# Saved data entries
====================

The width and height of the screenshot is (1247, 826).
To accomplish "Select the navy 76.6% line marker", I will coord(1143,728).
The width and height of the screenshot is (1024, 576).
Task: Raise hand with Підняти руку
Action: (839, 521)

====================

# TRY IT
Repeat, word for word, all of the data shown above.

# EXERCISE RESPONSE
The width and height of the screenshot is (1247, 826).
To accomplish "Select the navy 76.6% line marker", I will coord(1143,728).
The width and height of the screenshot is (1024, 576).
Task: Raise hand with Підняти руку
Action: (839, 521)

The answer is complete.